Posted by: unmitigated me | 01/17/2011 at 03:52 AM
I am proud to say that our boys are color blind also. The only thing we had to do with it was telling granddaddy that he couldn't say bad things about other people (black, white, red, yellow, green, we didn't care) in front of your children or he'd never see them. A threat that he knew we would follow through with. I think it is wonderful that more and more children are color blind.
Posted by: Michele | 01/17/2011 at 04:22 AM
Our children are very color blind; they sort of have to be, growing up in our family. My ex-husband is Hispanic and my sister's husband is African American; they have four children. One of my uncles is married to an Hispanic woman - they have a daughter - and The Young One's father is now married to a woman from Trinidad, who is of Indian/Pakistani descent; they have a son, which makes all of The Young One's siblings biracial. My kid's godmother is African American and their godfather is not only Hispanic, but gay.
We sort of have this melting pot thing going on, and I'm glad of it.
Posted by: Jan | 01/17/2011 at 04:29 AM
That Jude does ask great questions.
I am happy to say that my boys were also amazed to hear about the rules and the Jim Crow laws. We live in Atlanta and in our area go to school with the population comprised of much diversity. I have to say as they got older and became very interested in social studies they learned that the U.S. was far from the only country with slavery but the most talked about--maybe due to the civil war? And that Abraham Lincoln did not exactly sign the Emancipation Proclamation to free slaves (and he wrote that the slaves were not equal and should be sent away on ships).
I am very happy that my boys' friends include so many people.

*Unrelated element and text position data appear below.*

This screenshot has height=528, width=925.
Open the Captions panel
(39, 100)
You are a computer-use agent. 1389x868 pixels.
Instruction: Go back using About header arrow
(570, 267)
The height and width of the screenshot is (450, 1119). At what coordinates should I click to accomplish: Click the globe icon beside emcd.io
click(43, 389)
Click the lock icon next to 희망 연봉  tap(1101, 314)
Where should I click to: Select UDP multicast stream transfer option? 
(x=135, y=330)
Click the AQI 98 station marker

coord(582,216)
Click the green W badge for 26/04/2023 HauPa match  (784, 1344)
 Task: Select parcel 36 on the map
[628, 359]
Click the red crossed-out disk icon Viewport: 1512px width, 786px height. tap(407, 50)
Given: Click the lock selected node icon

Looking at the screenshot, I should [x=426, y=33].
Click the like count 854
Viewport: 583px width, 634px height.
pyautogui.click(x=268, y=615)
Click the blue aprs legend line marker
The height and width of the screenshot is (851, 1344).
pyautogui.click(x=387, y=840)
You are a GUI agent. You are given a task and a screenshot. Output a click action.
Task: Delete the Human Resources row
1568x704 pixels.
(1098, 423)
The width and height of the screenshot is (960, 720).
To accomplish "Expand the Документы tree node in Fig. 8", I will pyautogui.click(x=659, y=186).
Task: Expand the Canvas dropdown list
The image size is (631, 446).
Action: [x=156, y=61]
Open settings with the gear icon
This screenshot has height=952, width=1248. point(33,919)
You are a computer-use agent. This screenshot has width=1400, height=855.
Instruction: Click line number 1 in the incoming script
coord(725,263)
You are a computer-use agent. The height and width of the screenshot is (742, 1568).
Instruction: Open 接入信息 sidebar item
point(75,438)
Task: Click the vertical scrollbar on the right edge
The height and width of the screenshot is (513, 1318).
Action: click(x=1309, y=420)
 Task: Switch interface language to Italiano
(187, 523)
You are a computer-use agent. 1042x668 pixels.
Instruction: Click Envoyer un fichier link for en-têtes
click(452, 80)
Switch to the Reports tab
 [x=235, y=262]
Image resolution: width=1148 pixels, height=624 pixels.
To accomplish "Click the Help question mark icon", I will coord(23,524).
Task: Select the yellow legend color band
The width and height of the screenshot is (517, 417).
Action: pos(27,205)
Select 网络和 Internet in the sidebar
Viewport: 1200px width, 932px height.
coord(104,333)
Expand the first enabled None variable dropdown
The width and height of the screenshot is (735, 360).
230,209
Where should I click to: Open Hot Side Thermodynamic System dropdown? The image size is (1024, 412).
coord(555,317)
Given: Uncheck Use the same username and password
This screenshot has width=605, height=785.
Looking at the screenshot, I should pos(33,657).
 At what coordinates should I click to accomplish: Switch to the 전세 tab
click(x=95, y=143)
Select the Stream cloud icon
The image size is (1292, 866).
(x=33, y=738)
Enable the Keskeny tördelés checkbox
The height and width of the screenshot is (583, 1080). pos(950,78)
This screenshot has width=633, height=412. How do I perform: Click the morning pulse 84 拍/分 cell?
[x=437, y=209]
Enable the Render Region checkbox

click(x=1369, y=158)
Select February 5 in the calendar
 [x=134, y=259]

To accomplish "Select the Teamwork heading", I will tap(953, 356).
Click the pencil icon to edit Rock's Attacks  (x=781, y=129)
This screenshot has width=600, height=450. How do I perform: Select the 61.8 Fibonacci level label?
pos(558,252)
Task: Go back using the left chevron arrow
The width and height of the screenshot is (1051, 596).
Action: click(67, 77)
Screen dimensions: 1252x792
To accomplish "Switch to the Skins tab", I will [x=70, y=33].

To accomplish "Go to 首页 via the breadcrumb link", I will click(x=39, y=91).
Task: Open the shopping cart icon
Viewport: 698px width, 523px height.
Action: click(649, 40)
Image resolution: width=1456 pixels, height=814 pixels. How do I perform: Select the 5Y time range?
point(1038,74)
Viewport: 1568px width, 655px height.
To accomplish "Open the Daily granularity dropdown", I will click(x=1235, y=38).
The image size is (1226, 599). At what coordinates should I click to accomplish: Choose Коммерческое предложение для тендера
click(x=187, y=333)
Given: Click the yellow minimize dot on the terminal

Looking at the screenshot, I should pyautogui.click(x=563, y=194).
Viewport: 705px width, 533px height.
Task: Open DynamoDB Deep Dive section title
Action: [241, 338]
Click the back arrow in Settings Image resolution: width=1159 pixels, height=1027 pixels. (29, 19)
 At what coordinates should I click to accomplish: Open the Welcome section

Posted by: Michele Renee | 01/17/2011 at 05:24 AM
brillaint. just brillian.
Posted by: Lisa | 01/17/2011 at 07:47 AM
Today my little kindergartener came home and said, "Mama? I've got good news and bad news. The good news, is today we celebrate Martin Luther King, Jr. The bad news, but I think you already know, is somebody shot him."
We had a great talk about civil rights, and how everyone should be treated the same even if they're different from you. And even how if someone's getting bullied, no matter why, you should be a friend to that person and stand up for them. My girls were surprised to learn that this took place when Grandma & Papa were in their 20s. I think they assumed it was some sort of ancient time.
And AMEN to the Sesame Street credit. I grew up in a 99.99% Scandinavian community. I mean, you could literally hear Norwegian spoken at the store. And I think the other .01% was German. Sesame Street was my only multi-ethnic exposure, and I am grateful to have had something that made me feel like people were people - end of story.
Posted by: Sarah at themommylogues | 01/17/2011 at 02:04 PM
Just reading that speech moves me to tears. I'm reading Martin's Big Words to Oscar's preschool class on Wednesday and I'm hoping I don't cry. Or have to explain death.
Posted by: Jenni | 01/17/2011 at 04:00 PM
Thank you for posting the entire speech -- such is its power that I heard it, clearly, in his voice in my head.
Posted by: Elizabeth | 01/17/2011 at 10:30 PM
I would definitely credit your parenting to Jude's big heart and open mind. Good job.